In Kapitel 3 „Die Entwicklung des Mädchens aus psychoanalytischer Sicht: Das Babymädchen“ (54) unternimmt die Autorin die Anstrengung der Integration von psychoanalytischen Ansätzen über das Mädchen, „die über die letzten drei Jahrzehnte vorherrschend und mit Konzepten der Objektbeziehungstheorie, Selbstpsychologie und der Intersubjektivität oder relationalen Psychoanalyse verbunden waren.“ (54) Der Blick auf das vermutliche Erleben und auf die Entwicklung des Babymädchens erfolgt insbesondere unter Bezugnahmen auf Donald D.Winnicott, Melanie Klein, Margaret Mahler und John Bowlby sowie der Ergebnisse der Säuglingsforschung von Daniel Stern. Dabei werden in den Unterkapiteln die grundsätzliche Bezogenheit des Säuglings zur „Mutter“ dargelegt und Erläuterungen zu den Stadien der frühen Objektbeziehungen sowie Konzeptionen prägenitaler Bestrebungen gegeben. Weitere Abschnitte betrachten Ergebnisse der ersten Säuglingsbeobachtungen (René Spitz, Esther Bick) sowie die späteren Forschungsbefunde von Stern, der die koordinierte Interaktion zwischen Mutter und Baby als Grundlage der Entwicklung des Selbstempfindens sieht, und es wird herausgearbeitet, in welcher Weise die Integration der Ergebnisse der Säuglingsforschung eine Veränderung der psychoanalytischen Sicht auf das Baby bewirkte. Obgleich die Befunde der Kleinkindforschung bezüglich der Geschlechterdifferenzierung keineswegs einheitlich sind, gelingt es Seiffge-Krenke die Besonderheiten des Mädchenbabys als „aktiv, differenziert und besonders beziehungsfähig“ zu begründen.

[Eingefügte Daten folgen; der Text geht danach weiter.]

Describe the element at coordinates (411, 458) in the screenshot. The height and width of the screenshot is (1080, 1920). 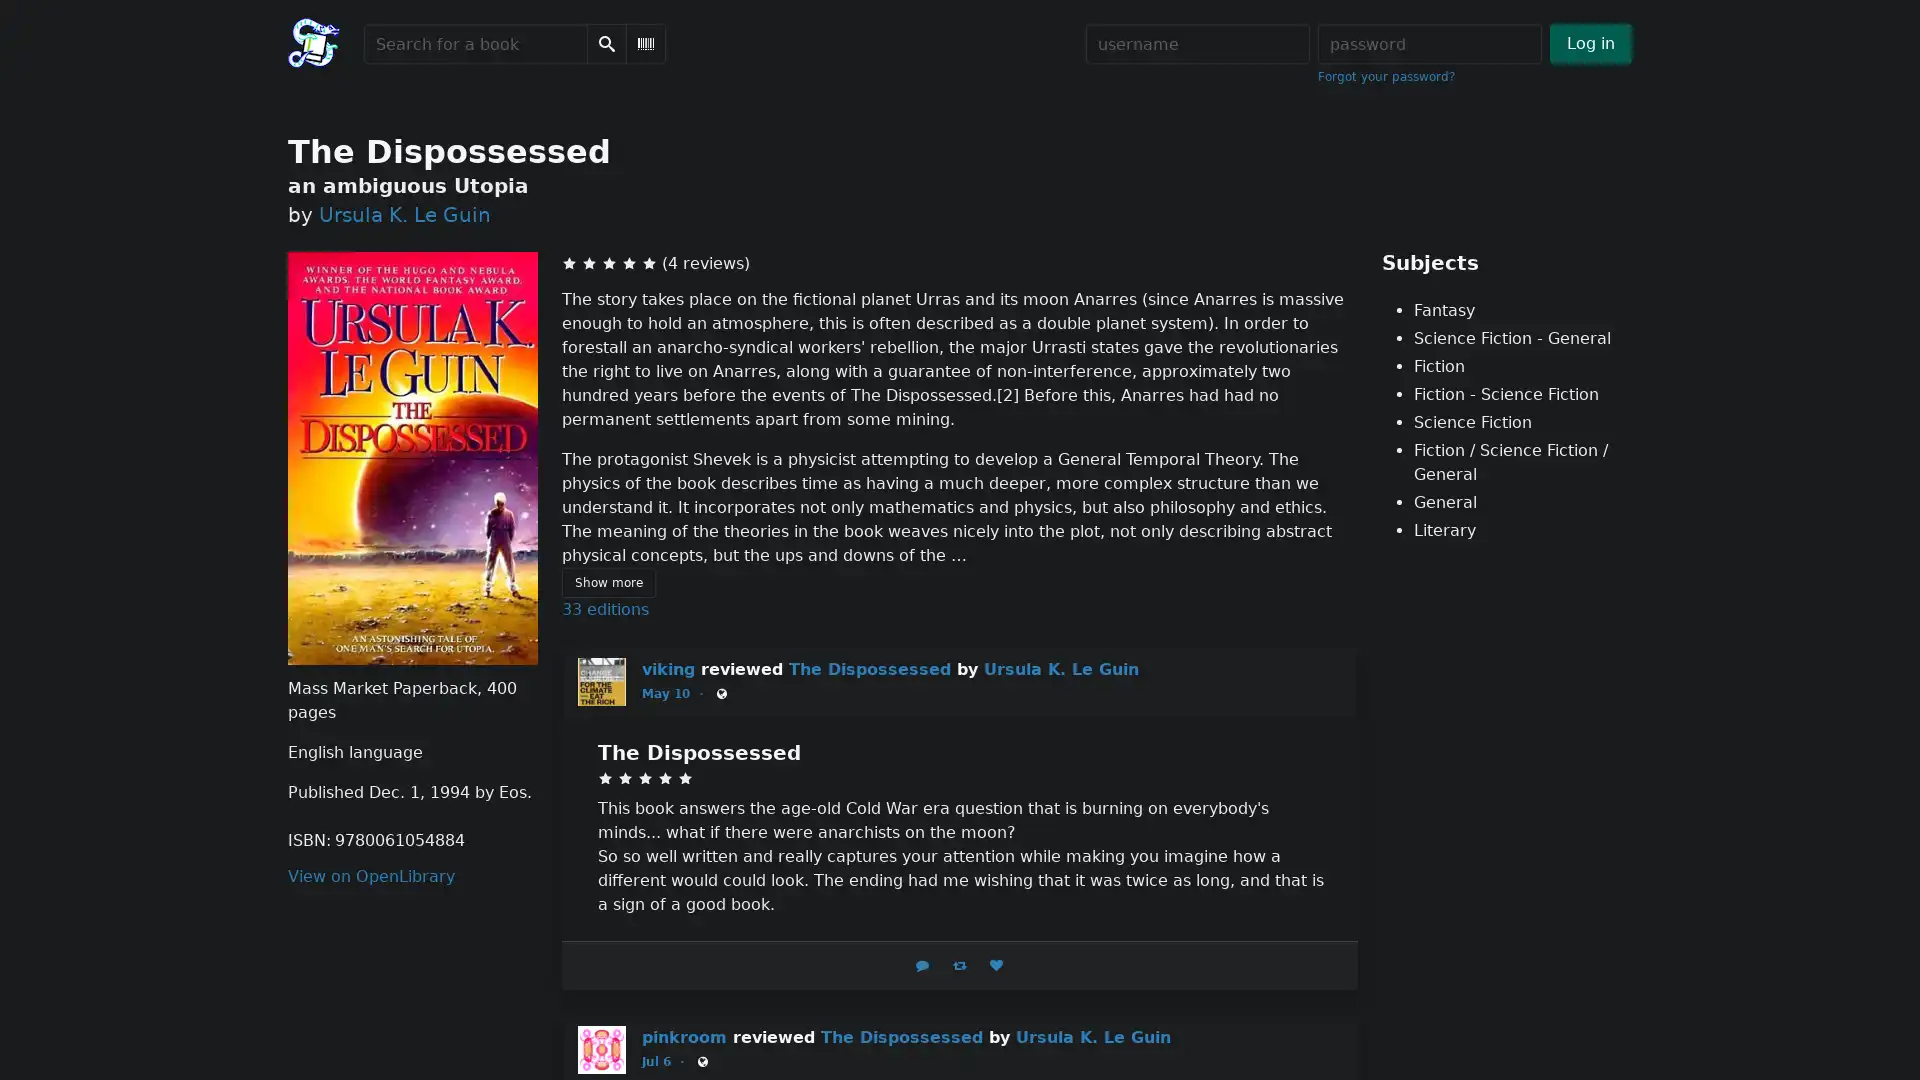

Kapitel 4 „Die Psychoanalyse des Kindergartenmädchens“ (79) beschäftigt sich zu Beginn mit der Frage nach der aktuellen theoretischen Bedeutung der Prägenitalität für kleine Mädchen, zumal Vertreter_innen der Objektbeziehungstheorie, der Selbstpsychologie, der Intersubjektivität aber auch der Entwicklungspsychologie die triebhaft-sexuelle Dimension der frühen Beziehungserfahrungen weitestgehend ausklammern. Demgegenüber schreibt die Verfasserin den spezifischen leiblichen Erfahrungen des Mädchens, mithin ihren oralen, analen, urethalen und genitalen Erfahrungen, einen hohen Rang zu und betont die Wichtigkeit der Differenzierungsprozesse des ödipalen Begehrens für der Identitätskonstitution, wobei Bisexualität und Phantasien über das andere Geschlecht in der gesamten Vorschulzeit virulent sind. Das Erleben der elterlichen Paarbeziehung sowie mögliche Störungen, das Akzeptieren des Ausgeschlossenseins mithin die Anerkennung von Grenzen und die Identifizierung mit beiden Eltern werden ebenso in den Blick genommen wie zahlreiche entwicklungspsychologische Befunde bezüglich kognitiver Reife, beschleunigte Empathie- und Schamentwicklung und die bereits in dieser Lebensphase hohe Bedeutung von Beziehungen zu Gleichaltrigen.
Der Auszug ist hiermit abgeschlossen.